Adia Witherspoon, a senior at Emporia State University whose program is one of many being cut because of budget and enrollment problems. (Ji Stribling for The Hechinger Report)

Then the university announced that, because of budget and enrollment problems, it was canceling her program and cutting, merging or downgrading programs and majors in English, physics, history, political science, chemistry, a dual-degree program in engineering and science mathematics, all language courses except Spanish and minors in French, German, journalism and geography.

Now, said Witherspoon, “if I was still a high school senior, I wouldn’t come here.”

Rural young people who aspire to a higher education have long had fewer choices than their urban and suburban counterparts, contributing to far lower rates of college-going. Now many of the universities that serve them are eliminating large numbers of programs and majors.

That means the already limited options available to rural students are being squeezed still further, forcing them to travel even greater distances to college than they already do or give up on it altogether.

“This is just the next in a long line of issues where rural folks are told by people who are not rural what they’re going to have and not have,” said Andrew Koricich, an associate professor of higher education at Appalachian State University and executive director of the Alliance for Research on Regional Colleges.
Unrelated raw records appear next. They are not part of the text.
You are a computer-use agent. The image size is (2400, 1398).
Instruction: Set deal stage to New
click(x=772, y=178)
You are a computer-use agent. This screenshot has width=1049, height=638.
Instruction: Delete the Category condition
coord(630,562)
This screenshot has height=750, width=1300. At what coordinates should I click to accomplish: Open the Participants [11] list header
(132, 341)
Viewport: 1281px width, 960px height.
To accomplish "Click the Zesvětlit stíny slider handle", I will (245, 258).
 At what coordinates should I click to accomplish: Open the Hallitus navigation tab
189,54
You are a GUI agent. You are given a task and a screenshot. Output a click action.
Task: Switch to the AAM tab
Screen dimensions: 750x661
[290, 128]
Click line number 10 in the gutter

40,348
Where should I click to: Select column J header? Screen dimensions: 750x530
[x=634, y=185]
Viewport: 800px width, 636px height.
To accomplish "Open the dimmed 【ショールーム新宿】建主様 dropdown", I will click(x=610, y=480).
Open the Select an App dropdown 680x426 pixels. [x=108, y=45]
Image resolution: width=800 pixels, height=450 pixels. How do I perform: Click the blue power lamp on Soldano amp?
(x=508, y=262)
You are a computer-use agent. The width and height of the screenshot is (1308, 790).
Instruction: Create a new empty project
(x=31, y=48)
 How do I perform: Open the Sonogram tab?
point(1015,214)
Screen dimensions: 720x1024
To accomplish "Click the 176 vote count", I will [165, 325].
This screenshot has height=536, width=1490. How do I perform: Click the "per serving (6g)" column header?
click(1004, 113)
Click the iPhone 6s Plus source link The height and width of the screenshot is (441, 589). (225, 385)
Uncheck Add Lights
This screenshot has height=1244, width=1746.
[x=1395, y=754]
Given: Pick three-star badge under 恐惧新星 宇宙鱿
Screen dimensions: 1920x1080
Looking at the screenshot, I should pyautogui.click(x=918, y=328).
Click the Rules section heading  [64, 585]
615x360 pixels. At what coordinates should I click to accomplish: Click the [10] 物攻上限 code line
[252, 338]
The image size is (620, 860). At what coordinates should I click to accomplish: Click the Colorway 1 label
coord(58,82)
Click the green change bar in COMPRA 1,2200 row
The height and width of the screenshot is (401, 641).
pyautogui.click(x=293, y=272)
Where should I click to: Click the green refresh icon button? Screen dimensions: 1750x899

The University of Alaska system has scaled back more than 40 academic programs, including earth sciences, geography and environmental resources, sociology, hospitality administration and theater. Missouri Western State University eliminated majors, minors and concentrations in English, history, philosophy, sociology, political science, art and other subjects. Eastern Kentucky University shut down theater, economics and other majors.

Henderson State University in Arkansas in May dropped 25 degree programs in disciplines including geography, history, political science, public administration, criminal justice, biology, studio art, communication, theater arts, English and Spanish.

Several states are merging universities, many of which serve rural students. Pennsylvania has combined three universities in western and three in northeastern Pennsylvania, consolidating programs and majors into a mix of remote and in-person classes.